Шли долго, по длинной и тоже вымершей улице городка, мимо церкви, мимо трактира с средневековой бочкой у крыльца, мимо узких сероватых домов с готическими надписями при входе, шли как во сне или в ожившей немецкой сказке. Стало смеркаться, и в лиловатых прозрачных сумерках приглушенно вспыхнули огни — оранжевые щели по самой каемке затемнений. Уличные фонари не зажглись, и улица кончилась, и уже в полном мраке шли по лесной дороге, спотыкаясь о корни, теряя друг друга, уже немного спеша и задыхаясь. Вдруг с небольшого подъема, в черной чаше мрака внизу — резкие и голые цепи огней у земли, словно согнанные на параллельные пути и застывшие поезда. «Лагерь военнопленных», — сказал кто-то вполголоса позади Танюшки. Она уже выбилась из сил, но сама этого не замечала — так необыкновенно было всё происходящее. За всю дорогу ни она, ни мама не проронили ни слова, но тут Танюшка не выдержала: «Мамочка, смотри — цирк!» — и указала невидимым пальцем на огромный полосатый шатер, мягко и розово просвечивающий за чертой колючих огней лагеря. Кто-то засмеялся, тоже невидимый, и притом недоверчиво. Танюшка смутилась и покраснела в темноте. «Мамочка, правда похоже?» — тише спросила она. «Правда», — ответила мама, думая о чем-то своем.
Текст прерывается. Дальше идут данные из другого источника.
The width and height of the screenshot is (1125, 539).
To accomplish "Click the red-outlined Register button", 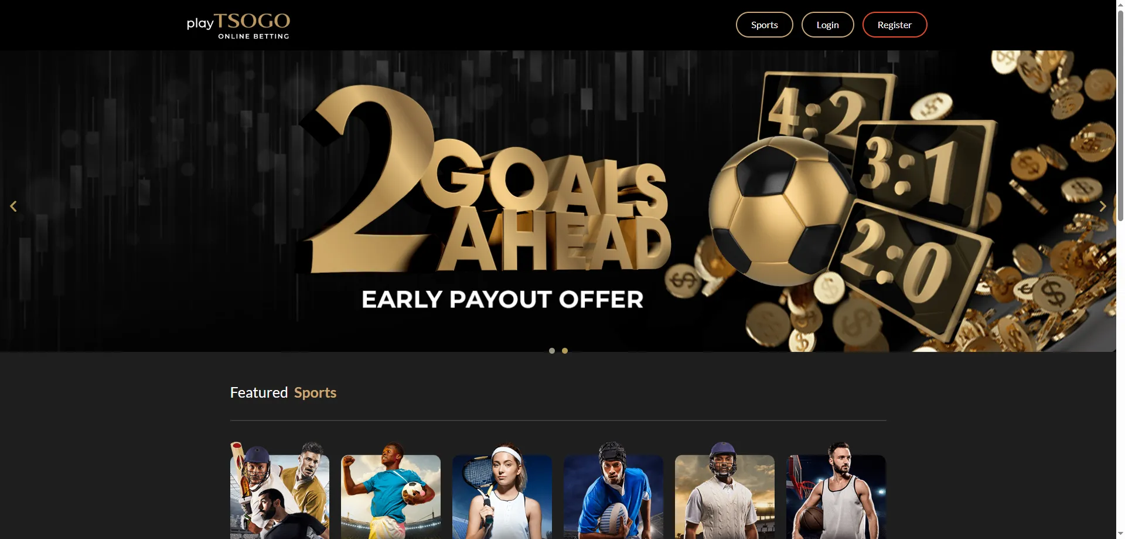I will pos(894,25).
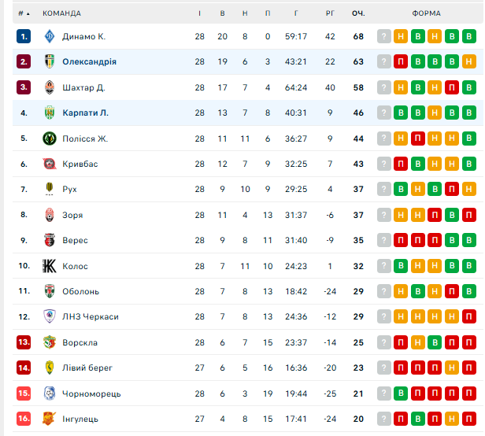Sort table by the # column arrow
485x436 pixels.
(24, 13)
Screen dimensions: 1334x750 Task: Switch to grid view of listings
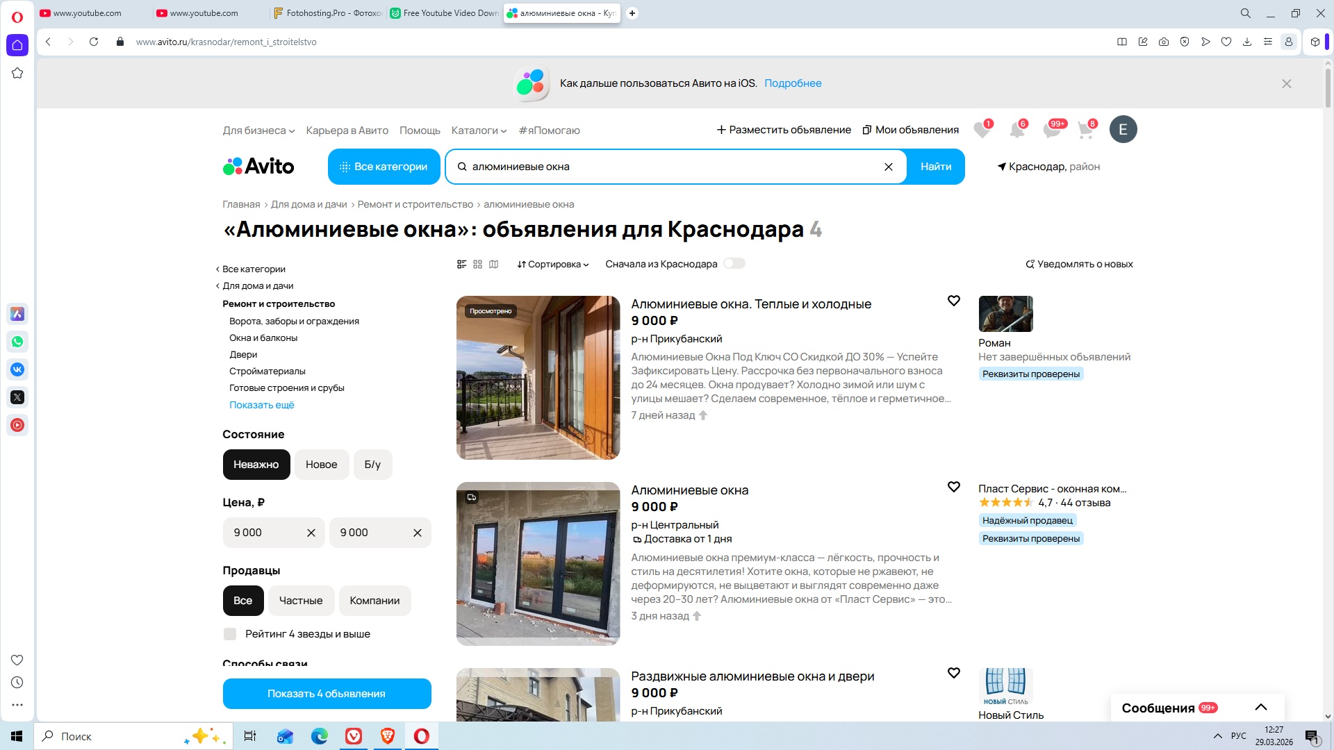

Еще полчаса шаркающего марша во мраке — и вдруг справа вынырнула стена перепутанной колючей проволоки, грубая вышка над ней, ворота со слепящим рефлектором. Неужели за проволоку? Нет, свернули налево во всё густеющую, кишащую, мечущуюся толпу. Прибыли! Эго сразу было слышно по более уверенной интонации голосов, по большей плавности говора и громкости его. «Теперь куда, мамочка?» — обернулась Танюшка, но мать растаяла в толпе и девочка с ужасом поняла, что потерялась. Метнулась вперед, метнулась назад – вокруг чужая толпа, приземистые, черепашьи силуэты палаток и … да, и – цирк перед самыми глазами. Она бросилась к нему, к свету, вбежала внутрь: на земляном полу, сколько хватит глаз, лежат сенники, покрытые бурыми одеялами, и на них, домовито хлопоча, размещались беженцы, и одна худенькая женщина, стоя на коленях, уже молилась на приколотую к стене палатки иконку.
– Что случилось, девочка? Почему такие горькие слезы? – спросил кто-то, беря Танюшку за вздрагивающее плечо. Она была так занята поисками — даже не знала, что плачет. Возле нее стоял высокий смуглый мальчик лет шестнадцати, румяный, с очень блестящими черными глазами. Он смотрел на нее участливо и немножко насмешливо.